_Requirement_. Please rewrite the stretch of the listing from the line containing "Given: Open the Service Worker（无效）link" through the line containing "tap(407, 408)" as a two-column CSV with the headers input and output. Each row pairs a text with its answer, each in one quoted field, with line breaks turned into spaces.

— Start Provided data —

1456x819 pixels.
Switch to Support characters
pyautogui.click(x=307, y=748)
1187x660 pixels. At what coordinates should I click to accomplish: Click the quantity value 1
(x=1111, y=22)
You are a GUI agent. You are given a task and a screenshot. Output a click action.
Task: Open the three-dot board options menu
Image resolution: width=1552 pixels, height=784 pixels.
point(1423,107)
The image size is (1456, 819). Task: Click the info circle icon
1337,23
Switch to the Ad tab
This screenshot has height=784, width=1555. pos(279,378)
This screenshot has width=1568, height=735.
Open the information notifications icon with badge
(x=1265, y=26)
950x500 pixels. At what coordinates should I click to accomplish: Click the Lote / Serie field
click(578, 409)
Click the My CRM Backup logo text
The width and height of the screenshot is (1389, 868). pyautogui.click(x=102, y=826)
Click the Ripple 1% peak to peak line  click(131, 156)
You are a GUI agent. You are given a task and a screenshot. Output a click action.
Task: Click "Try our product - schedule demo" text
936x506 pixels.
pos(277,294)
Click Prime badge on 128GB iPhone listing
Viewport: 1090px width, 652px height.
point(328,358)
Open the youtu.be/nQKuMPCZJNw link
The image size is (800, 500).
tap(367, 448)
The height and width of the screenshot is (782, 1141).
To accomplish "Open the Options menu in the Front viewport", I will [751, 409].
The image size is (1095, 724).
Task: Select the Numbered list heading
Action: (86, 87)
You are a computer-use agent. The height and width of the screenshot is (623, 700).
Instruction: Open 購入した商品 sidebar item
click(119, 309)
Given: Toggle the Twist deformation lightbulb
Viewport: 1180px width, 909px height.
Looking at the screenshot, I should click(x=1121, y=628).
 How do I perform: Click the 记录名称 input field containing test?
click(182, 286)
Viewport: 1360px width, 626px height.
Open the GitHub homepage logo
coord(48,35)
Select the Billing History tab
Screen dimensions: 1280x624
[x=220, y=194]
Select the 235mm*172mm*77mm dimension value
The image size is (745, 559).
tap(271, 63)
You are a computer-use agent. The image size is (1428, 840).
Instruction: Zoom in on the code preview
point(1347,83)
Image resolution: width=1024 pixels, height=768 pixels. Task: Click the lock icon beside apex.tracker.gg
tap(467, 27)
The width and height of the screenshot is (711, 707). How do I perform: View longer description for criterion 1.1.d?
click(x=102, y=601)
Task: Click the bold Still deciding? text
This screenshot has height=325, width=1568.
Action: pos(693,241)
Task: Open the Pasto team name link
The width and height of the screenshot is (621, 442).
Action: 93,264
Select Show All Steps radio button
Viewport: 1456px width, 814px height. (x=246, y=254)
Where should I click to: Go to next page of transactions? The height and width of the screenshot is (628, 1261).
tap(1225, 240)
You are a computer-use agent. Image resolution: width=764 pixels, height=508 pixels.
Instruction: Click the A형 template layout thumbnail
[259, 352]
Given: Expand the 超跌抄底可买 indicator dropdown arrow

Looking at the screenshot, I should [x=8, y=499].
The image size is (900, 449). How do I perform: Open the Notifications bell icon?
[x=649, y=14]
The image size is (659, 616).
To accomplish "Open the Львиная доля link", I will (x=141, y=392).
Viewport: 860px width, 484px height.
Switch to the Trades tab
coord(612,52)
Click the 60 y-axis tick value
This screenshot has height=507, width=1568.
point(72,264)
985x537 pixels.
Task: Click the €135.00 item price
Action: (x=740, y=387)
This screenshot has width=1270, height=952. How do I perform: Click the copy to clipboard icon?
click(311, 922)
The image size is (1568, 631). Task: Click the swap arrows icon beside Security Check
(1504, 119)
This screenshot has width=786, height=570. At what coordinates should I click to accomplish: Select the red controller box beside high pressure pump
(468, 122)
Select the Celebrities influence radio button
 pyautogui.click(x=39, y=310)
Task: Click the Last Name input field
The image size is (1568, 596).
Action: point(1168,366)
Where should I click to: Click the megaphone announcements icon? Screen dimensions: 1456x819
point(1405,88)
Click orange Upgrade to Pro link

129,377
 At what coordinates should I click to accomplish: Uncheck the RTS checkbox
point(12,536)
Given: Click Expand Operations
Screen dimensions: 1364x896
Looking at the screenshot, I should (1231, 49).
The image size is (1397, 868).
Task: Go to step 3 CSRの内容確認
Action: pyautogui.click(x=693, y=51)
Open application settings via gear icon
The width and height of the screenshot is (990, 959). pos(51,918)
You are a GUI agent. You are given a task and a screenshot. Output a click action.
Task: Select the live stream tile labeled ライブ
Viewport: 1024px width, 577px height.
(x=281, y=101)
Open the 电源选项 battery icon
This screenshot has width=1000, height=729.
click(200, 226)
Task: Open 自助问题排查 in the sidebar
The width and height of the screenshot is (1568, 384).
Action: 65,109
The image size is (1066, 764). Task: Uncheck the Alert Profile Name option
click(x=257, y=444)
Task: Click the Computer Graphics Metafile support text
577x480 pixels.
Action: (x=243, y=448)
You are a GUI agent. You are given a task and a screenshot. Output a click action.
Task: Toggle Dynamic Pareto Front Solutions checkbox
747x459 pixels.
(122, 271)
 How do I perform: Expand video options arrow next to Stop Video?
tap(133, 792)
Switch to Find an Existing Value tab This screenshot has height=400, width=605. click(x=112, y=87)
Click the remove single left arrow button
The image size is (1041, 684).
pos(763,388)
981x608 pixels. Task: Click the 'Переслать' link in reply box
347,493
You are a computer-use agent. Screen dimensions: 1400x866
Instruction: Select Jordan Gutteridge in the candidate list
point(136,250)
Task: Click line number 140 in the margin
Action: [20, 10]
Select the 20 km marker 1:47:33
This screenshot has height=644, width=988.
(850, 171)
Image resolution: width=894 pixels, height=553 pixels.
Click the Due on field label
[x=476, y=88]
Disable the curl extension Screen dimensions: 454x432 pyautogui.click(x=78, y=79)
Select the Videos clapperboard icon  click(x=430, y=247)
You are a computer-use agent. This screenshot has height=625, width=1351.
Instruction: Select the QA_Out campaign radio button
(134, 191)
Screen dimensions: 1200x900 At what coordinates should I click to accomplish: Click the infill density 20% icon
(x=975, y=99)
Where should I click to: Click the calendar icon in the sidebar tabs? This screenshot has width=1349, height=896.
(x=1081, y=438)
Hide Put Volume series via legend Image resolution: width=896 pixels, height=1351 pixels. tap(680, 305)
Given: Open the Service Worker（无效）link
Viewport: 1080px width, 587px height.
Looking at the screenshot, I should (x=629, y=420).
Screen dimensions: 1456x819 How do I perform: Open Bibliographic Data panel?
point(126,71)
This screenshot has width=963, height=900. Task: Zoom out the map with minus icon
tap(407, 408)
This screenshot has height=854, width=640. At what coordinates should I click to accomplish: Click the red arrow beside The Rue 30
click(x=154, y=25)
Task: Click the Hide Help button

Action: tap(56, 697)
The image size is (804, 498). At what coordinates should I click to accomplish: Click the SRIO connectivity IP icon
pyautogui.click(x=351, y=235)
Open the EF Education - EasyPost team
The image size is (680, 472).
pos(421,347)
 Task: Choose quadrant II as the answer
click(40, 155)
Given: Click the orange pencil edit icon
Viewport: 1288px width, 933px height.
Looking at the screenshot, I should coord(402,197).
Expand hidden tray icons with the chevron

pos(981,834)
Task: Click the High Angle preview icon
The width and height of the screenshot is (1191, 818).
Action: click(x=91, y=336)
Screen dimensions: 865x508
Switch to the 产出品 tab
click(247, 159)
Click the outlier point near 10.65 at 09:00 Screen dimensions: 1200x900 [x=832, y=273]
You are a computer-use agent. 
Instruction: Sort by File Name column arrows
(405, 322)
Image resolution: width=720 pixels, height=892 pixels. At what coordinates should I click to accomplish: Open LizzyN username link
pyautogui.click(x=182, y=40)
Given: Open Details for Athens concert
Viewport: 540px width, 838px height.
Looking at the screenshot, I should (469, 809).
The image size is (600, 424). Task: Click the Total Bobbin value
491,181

— End Provided data —

_Completed task_.
input,output
"Given: Open the Service Worker（无效）link Viewport: 1080px width, 587px height.","Looking at the screenshot, I should (x=629, y=420)."
"Screen dimensions: 1456x819 How do I perform: Open Bibliographic Data panel?","point(126,71)"
"This screenshot has width=963, height=900. Task: Zoom out the map with minus icon","tap(407, 408)"